Introduction: Brachytherapy is a form of radiotherapy where a sealed radiation source is placed inside or next to the area requiring treatment. It is commonly used as an effective treatment for cancer of the cervix, prostate, breast, skin, etc.
Materials and methods: The data was collected from the following databases: PubMed, National Library of Medicine - National Institutes of Health and Research Gate with the keywords brachytherapy, history and development.
Results: Brachytherapy dates back to 1901 when Pierre Curie suggested to Henri-Alexandre Danlos that a radioactive source could be inserted into a tumor. Danlos then tested this theory and discovered that radiation caused tumors to shrink. In the early twentieth century, techniques for the application of brachytherapy were pioneered at the Curie institute in Paris by Danlos and at St. Luke`s and Memorial Hospital in New York by Robert Abbe. Gold seeds filled with radon were used as early as 1942 and limited beta rays, allowing only gamma rays to pass. First used in 1958, iridium is the most commonly used artificial source for brachytherapy today. The development of remote afterloading systems, which allowed the radiation to be delivered from a safe distance, and the use of new radioactive sources in the 1950s and 1960s, minimized the radiation exposure.
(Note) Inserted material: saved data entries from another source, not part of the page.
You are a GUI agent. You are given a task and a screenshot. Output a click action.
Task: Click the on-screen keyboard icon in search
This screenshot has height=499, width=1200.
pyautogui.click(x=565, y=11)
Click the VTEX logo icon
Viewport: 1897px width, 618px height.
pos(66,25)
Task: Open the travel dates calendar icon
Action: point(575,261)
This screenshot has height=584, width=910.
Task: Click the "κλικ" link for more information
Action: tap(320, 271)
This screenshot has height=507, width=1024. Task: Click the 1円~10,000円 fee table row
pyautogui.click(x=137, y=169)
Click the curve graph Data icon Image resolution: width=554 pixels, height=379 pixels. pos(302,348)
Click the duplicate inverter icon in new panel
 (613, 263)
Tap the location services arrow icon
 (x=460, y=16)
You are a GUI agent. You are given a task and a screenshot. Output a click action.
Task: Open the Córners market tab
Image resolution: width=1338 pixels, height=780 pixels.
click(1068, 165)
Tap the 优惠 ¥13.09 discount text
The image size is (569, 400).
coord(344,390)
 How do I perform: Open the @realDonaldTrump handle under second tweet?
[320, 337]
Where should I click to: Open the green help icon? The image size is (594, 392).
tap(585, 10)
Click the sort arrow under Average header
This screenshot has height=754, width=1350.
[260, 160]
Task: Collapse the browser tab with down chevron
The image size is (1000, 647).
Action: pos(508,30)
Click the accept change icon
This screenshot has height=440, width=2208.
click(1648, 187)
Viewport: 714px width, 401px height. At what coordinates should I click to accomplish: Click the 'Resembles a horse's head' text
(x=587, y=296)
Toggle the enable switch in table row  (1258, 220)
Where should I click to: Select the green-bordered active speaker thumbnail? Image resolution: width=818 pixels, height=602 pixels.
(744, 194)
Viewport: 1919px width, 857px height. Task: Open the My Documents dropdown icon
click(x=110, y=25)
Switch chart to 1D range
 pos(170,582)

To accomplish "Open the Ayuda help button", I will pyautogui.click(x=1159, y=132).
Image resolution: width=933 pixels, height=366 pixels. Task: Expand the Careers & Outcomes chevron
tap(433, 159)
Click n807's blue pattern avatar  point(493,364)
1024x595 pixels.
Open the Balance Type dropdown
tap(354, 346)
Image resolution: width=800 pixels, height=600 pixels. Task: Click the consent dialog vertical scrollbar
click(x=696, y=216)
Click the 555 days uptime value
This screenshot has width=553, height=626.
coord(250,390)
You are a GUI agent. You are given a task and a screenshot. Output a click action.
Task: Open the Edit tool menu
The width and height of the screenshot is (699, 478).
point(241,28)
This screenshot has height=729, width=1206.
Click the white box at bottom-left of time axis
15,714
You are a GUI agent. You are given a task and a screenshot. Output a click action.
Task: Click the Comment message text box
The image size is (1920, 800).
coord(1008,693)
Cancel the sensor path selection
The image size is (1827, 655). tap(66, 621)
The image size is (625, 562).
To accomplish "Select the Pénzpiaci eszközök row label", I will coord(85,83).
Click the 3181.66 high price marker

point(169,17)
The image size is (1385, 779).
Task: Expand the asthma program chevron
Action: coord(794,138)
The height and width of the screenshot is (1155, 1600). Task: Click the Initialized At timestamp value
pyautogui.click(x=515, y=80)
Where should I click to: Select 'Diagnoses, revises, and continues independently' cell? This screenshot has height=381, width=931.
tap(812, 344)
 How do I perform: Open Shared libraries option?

In the 1990s, magnetic resonance imaging and computed tomography scans became more widely available and they helped doctors plan and monitor the procedure. Nowadays, advanced computerized planning systems are introduced for the creation of virtual 3-D models, used to avoid damaging healthy tissues.
Conclusion: Brachytherapy is known to produce excellent long-term results, both in terms of survivability and in terms of toxicity reduction. These advantages contributed for the fast development and early usage of the method in Western Europe and the United States.